Municipality in Mexico

Tlaltetela is a municipality located in the montane central zone in the Mexican state of Veracruz, about 25 km from the state capital Xalapa. It has a surface of 266.50 km^{2}. It is located at . The name comes from the Náhuatl language tlal- (land) and tetl (rocks). It was formerly called Axocuapan (from Nahuatl Atl-Xoxoc-Apan, meaning "in the acid water". By the decree 373 of May 8, 1979, Axocuapan was renamed Tlaltetela. In 1998, the first recreational park and the municipal library were opened. On July 12, 2020, a curfew was decreed, due to the increase of COVID-19 cases in the municipality, as the first formal quarantine in Mexico.

==Geography==

The municipality of Tlaltetela is delimited to the north by Jalcomulco, Coatepec and Teocelo, to the east by Puente Nacional, to the south by Huatusco and to the orient by Puebla State.

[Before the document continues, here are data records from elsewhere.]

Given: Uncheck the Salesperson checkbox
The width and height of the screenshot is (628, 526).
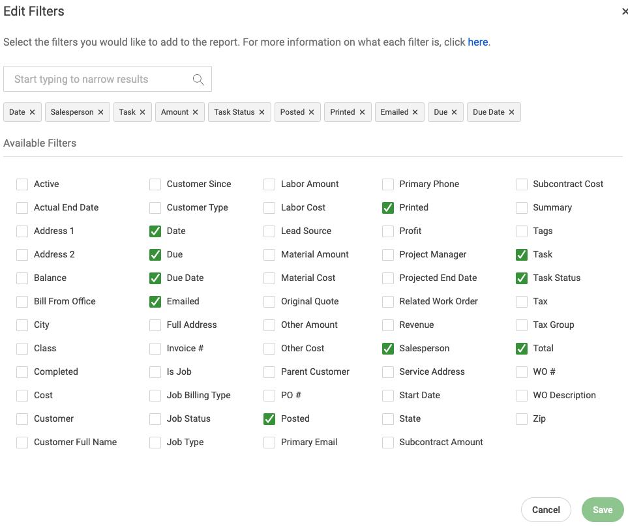Looking at the screenshot, I should pos(388,349).
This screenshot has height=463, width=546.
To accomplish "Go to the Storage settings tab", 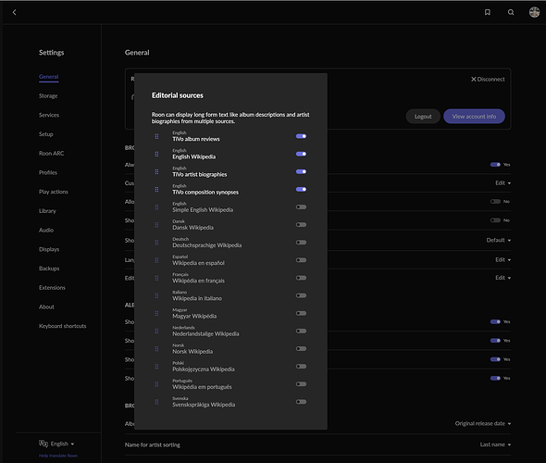I will (x=48, y=95).
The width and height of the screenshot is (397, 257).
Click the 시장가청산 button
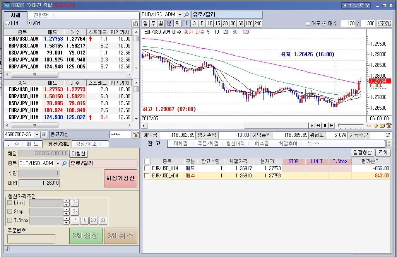[x=121, y=178]
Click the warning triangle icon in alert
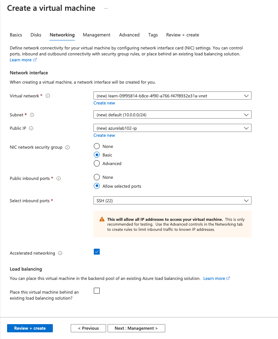 (x=102, y=220)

La Antigua is watered by the river.

==Agriculture==

The area produces principally limes, maize, beans, coffee, sugar cane and mango.

==Celebrations==

In Tlaltetela, the celebration in honor to San José, Patron of the town, takes place in March, and the celebration in honor to Virgen de Guadalupe takes place in December.